Listing -
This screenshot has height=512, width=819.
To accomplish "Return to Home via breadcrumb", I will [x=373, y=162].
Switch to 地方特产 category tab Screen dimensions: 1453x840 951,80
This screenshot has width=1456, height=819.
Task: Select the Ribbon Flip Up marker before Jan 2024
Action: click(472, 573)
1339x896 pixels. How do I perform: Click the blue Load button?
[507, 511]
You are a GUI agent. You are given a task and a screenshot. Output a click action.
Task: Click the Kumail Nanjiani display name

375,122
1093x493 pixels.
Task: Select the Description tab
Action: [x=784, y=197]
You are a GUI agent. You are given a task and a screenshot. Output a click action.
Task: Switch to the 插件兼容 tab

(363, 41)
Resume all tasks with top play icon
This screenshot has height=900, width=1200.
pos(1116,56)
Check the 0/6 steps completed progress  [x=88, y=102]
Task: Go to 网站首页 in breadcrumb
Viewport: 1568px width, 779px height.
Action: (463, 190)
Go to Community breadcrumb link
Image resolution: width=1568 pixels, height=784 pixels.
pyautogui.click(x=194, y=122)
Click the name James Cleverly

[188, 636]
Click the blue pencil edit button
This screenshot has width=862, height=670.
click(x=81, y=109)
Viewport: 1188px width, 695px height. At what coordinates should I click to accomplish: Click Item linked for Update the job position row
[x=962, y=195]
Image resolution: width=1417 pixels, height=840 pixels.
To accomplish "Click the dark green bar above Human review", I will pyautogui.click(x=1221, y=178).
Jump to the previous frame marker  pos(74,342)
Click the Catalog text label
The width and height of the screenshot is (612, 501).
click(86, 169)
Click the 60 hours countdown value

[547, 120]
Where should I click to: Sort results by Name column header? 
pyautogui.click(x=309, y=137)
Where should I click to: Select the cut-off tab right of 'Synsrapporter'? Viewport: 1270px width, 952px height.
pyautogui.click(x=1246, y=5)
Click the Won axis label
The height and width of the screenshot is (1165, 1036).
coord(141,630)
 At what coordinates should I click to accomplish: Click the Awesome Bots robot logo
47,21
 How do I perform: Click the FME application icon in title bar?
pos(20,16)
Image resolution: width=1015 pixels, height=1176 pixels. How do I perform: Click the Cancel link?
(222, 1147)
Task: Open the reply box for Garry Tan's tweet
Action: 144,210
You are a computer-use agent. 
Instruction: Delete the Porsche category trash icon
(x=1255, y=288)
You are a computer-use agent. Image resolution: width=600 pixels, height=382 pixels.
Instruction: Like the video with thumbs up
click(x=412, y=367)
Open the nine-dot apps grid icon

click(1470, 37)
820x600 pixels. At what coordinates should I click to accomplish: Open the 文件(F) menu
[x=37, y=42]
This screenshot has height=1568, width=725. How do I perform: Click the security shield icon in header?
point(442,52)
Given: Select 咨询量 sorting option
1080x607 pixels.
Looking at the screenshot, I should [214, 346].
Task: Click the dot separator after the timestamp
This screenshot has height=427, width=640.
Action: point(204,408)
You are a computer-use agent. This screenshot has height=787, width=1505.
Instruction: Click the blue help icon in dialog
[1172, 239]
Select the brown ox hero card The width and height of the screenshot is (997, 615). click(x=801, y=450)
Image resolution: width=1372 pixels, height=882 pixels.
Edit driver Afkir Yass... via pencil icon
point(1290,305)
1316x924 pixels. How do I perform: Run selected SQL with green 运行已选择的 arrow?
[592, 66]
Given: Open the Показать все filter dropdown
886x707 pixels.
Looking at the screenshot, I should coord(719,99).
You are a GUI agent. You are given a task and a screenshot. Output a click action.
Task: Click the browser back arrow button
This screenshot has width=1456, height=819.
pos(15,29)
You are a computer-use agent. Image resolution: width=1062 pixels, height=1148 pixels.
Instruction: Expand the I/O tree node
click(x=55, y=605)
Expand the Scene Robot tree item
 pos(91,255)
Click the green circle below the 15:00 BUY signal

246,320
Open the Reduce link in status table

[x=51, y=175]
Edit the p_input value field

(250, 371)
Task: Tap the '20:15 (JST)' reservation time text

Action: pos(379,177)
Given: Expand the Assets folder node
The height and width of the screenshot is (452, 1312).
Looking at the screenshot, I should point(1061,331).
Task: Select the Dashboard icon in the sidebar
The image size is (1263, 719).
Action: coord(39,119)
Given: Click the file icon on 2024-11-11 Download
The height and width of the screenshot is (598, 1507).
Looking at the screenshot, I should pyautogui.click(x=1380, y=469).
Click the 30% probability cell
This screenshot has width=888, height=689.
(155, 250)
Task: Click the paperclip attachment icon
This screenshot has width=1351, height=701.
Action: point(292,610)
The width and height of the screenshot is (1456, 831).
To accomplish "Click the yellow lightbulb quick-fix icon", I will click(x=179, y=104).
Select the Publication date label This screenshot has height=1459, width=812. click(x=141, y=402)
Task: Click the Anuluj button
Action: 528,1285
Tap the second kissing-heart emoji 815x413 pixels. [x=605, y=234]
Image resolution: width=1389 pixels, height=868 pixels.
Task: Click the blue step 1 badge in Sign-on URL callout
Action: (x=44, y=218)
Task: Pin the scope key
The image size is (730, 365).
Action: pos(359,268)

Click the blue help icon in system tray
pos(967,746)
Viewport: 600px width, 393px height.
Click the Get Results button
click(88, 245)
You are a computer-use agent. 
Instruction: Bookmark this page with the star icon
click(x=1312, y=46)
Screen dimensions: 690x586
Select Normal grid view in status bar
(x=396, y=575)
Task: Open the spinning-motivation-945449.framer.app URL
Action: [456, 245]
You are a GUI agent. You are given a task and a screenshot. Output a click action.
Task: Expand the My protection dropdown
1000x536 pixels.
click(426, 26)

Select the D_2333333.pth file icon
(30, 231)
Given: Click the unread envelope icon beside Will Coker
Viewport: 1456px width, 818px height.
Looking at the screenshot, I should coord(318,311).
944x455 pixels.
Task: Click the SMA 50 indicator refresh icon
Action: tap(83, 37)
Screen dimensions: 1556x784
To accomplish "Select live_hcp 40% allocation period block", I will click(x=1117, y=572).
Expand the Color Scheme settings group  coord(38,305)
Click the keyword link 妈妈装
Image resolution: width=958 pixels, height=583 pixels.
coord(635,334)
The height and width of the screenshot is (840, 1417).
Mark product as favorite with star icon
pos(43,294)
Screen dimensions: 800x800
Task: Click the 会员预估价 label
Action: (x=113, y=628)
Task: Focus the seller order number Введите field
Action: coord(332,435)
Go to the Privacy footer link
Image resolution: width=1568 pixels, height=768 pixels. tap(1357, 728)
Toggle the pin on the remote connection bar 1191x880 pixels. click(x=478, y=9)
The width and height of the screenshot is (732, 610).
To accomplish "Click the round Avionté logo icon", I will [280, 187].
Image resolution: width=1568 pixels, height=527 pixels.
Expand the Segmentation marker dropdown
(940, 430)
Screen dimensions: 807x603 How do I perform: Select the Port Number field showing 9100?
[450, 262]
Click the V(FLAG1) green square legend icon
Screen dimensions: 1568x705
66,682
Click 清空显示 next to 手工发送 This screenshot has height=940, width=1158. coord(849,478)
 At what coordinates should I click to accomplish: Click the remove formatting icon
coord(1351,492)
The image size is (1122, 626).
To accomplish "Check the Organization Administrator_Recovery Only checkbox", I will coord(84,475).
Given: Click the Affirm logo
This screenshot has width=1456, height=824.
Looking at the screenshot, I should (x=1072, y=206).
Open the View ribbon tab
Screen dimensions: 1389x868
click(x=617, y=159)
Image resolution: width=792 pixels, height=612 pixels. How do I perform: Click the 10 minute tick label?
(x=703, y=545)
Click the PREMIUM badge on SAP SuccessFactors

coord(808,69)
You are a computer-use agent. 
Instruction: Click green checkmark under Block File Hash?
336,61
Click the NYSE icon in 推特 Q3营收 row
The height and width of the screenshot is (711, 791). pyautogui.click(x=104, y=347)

What is required -
Give the rows above as a numbered list, leaving out any blank lines.

Expected output -
1. This screenshot has height=512, width=819.
2. To accomplish "Return to Home via breadcrumb", I will [x=373, y=162].
3. Switch to 地方特产 category tab Screen dimensions: 1453x840 951,80
4. This screenshot has width=1456, height=819.
5. Task: Select the Ribbon Flip Up marker before Jan 2024
6. Action: click(472, 573)
7. 1339x896 pixels. How do I perform: Click the blue Load button?
8. [507, 511]
9. You are a GUI agent. You are given a task and a screenshot. Output a click action.
10. Task: Click the Kumail Nanjiani display name
11. 375,122
12. 1093x493 pixels.
13. Task: Select the Description tab
14. Action: [x=784, y=197]
15. You are a GUI agent. You are given a task and a screenshot. Output a click action.
16. Task: Switch to the 插件兼容 tab
17. (363, 41)
18. Resume all tasks with top play icon
19. This screenshot has height=900, width=1200.
20. pos(1116,56)
21. Check the 0/6 steps completed progress  [x=88, y=102]
22. Task: Go to 网站首页 in breadcrumb
23. Viewport: 1568px width, 779px height.
24. Action: (463, 190)
25. Go to Community breadcrumb link
26. Image resolution: width=1568 pixels, height=784 pixels.
27. pyautogui.click(x=194, y=122)
28. Click the name James Cleverly
29. [188, 636]
30. Click the blue pencil edit button
31. This screenshot has width=862, height=670.
32. click(x=81, y=109)
33. Viewport: 1188px width, 695px height. At what coordinates should I click to accomplish: Click Item linked for Update the job position row
34. [x=962, y=195]
35. Image resolution: width=1417 pixels, height=840 pixels.
36. To accomplish "Click the dark green bar above Human review", I will pyautogui.click(x=1221, y=178).
37. Jump to the previous frame marker  pos(74,342)
38. Click the Catalog text label
39. The width and height of the screenshot is (612, 501).
40. click(86, 169)
41. Click the 60 hours countdown value
42. [547, 120]
43. Where should I click to: Sort results by Name column header? 
44. pyautogui.click(x=309, y=137)
45. Where should I click to: Select the cut-off tab right of 'Synsrapporter'? Viewport: 1270px width, 952px height.
46. pyautogui.click(x=1246, y=5)
47. Click the Won axis label
48. The height and width of the screenshot is (1165, 1036).
49. coord(141,630)
50.  At what coordinates should I click to accomplish: Click the Awesome Bots robot logo
51. 47,21
52.  How do I perform: Click the FME application icon in title bar?
53. pos(20,16)
54. Image resolution: width=1015 pixels, height=1176 pixels. How do I perform: Click the Cancel link?
55. (222, 1147)
56. Task: Open the reply box for Garry Tan's tweet
57. Action: 144,210
58. You are a computer-use agent. 
59. Instruction: Delete the Porsche category trash icon
60. (x=1255, y=288)
61. You are a computer-use agent. Image resolution: width=600 pixels, height=382 pixels.
62. Instruction: Like the video with thumbs up
63. click(x=412, y=367)
64. Open the nine-dot apps grid icon
65. click(1470, 37)
66. 820x600 pixels. At what coordinates should I click to accomplish: Open the 文件(F) menu
67. [x=37, y=42]
68. This screenshot has height=1568, width=725. How do I perform: Click the security shield icon in header?
69. point(442,52)
70. Given: Select 咨询量 sorting option
71. 1080x607 pixels.
72. Looking at the screenshot, I should [214, 346].
73. Task: Click the dot separator after the timestamp
74. This screenshot has height=427, width=640.
75. Action: point(204,408)
76. You are a computer-use agent. This screenshot has height=787, width=1505.
77. Instruction: Click the blue help icon in dialog
78. [1172, 239]
79. Select the brown ox hero card The width and height of the screenshot is (997, 615). click(x=801, y=450)
80. Image resolution: width=1372 pixels, height=882 pixels.
81. Edit driver Afkir Yass... via pencil icon
82. point(1290,305)
83. 1316x924 pixels. How do I perform: Run selected SQL with green 运行已选择的 arrow?
84. [592, 66]
85. Given: Open the Показать все filter dropdown
86. 886x707 pixels.
87. Looking at the screenshot, I should coord(719,99).
88. You are a GUI agent. You are given a task and a screenshot. Output a click action.
89. Task: Click the browser back arrow button
90. This screenshot has width=1456, height=819.
91. pos(15,29)
92. You are a computer-use agent. Image resolution: width=1062 pixels, height=1148 pixels.
93. Instruction: Expand the I/O tree node
94. click(x=55, y=605)
95. Expand the Scene Robot tree item
96.  pos(91,255)
97. Click the green circle below the 15:00 BUY signal
98. 246,320
99. Open the Reduce link in status table
100. [x=51, y=175]
101. Edit the p_input value field
102. (250, 371)
103. Task: Tap the '20:15 (JST)' reservation time text
104. Action: pos(379,177)
105. Given: Expand the Assets folder node
106. The height and width of the screenshot is (452, 1312).
107. Looking at the screenshot, I should point(1061,331).
108. Task: Select the Dashboard icon in the sidebar
109. The image size is (1263, 719).
110. Action: coord(39,119)
111. Given: Click the file icon on 2024-11-11 Download
112. The height and width of the screenshot is (598, 1507).
113. Looking at the screenshot, I should pyautogui.click(x=1380, y=469).
114. Click the 30% probability cell
115. This screenshot has width=888, height=689.
116. (155, 250)
117. Task: Click the paperclip attachment icon
118. This screenshot has width=1351, height=701.
119. Action: point(292,610)
120. The width and height of the screenshot is (1456, 831).
121. To accomplish "Click the yellow lightbulb quick-fix icon", I will click(x=179, y=104).
122. Select the Publication date label This screenshot has height=1459, width=812. click(x=141, y=402)
123. Task: Click the Anuluj button
124. Action: 528,1285
125. Tap the second kissing-heart emoji 815x413 pixels. [x=605, y=234]
126. Image resolution: width=1389 pixels, height=868 pixels.
127. Task: Click the blue step 1 badge in Sign-on URL callout
128. Action: (x=44, y=218)
129. Task: Pin the scope key
130. The image size is (730, 365).
131. Action: pos(359,268)
132. Click the blue help icon in system tray
133. pos(967,746)
134. Viewport: 600px width, 393px height.
135. Click the Get Results button
136. click(88, 245)
137. You are a computer-use agent. 
138. Instruction: Bookmark this page with the star icon
139. click(x=1312, y=46)
140. Screen dimensions: 690x586
141. Select Normal grid view in status bar
142. (x=396, y=575)
143. Task: Open the spinning-motivation-945449.framer.app URL
144. Action: [456, 245]
145. You are a GUI agent. You are given a task and a screenshot. Output a click action.
146. Task: Expand the My protection dropdown
147. 1000x536 pixels.
148. click(426, 26)
149. Select the D_2333333.pth file icon
150. (30, 231)
151. Given: Click the unread envelope icon beside Will Coker
152. Viewport: 1456px width, 818px height.
153. Looking at the screenshot, I should coord(318,311).
154. 944x455 pixels.
155. Task: Click the SMA 50 indicator refresh icon
156. Action: tap(83, 37)
157. Screen dimensions: 1556x784
158. To accomplish "Select live_hcp 40% allocation period block", I will click(x=1117, y=572).
159. Expand the Color Scheme settings group  coord(38,305)
160. Click the keyword link 妈妈装
161. Image resolution: width=958 pixels, height=583 pixels.
162. coord(635,334)
163. The height and width of the screenshot is (840, 1417).
164. Mark product as favorite with star icon
165. pos(43,294)
166. Screen dimensions: 800x800
167. Task: Click the 会员预估价 label
168. Action: (x=113, y=628)
169. Task: Focus the seller order number Введите field
170. Action: coord(332,435)
171. Go to the Privacy footer link
172. Image resolution: width=1568 pixels, height=768 pixels. tap(1357, 728)
173. Toggle the pin on the remote connection bar 1191x880 pixels. click(x=478, y=9)
174. The width and height of the screenshot is (732, 610).
175. To accomplish "Click the round Avionté logo icon", I will [280, 187].
176. Image resolution: width=1568 pixels, height=527 pixels.
177. Expand the Segmentation marker dropdown
178. (940, 430)
179. Screen dimensions: 807x603 How do I perform: Select the Port Number field showing 9100?
180. [450, 262]
181. Click the V(FLAG1) green square legend icon
182. Screen dimensions: 1568x705
183. 66,682
184. Click 清空显示 next to 手工发送 This screenshot has height=940, width=1158. coord(849,478)
185.  At what coordinates should I click to accomplish: Click the remove formatting icon
186. coord(1351,492)
187. The image size is (1122, 626).
188. To accomplish "Check the Organization Administrator_Recovery Only checkbox", I will coord(84,475).
189. Given: Click the Affirm logo
190. This screenshot has width=1456, height=824.
191. Looking at the screenshot, I should (x=1072, y=206).
192. Open the View ribbon tab
193. Screen dimensions: 1389x868
194. click(x=617, y=159)
195. Image resolution: width=792 pixels, height=612 pixels. How do I perform: Click the 10 minute tick label?
196. (x=703, y=545)
197. Click the PREMIUM badge on SAP SuccessFactors
198. coord(808,69)
199. You are a computer-use agent. 
200. Instruction: Click green checkmark under Block File Hash?
201. 336,61
202. Click the NYSE icon in 推特 Q3营收 row
203. The height and width of the screenshot is (711, 791). pyautogui.click(x=104, y=347)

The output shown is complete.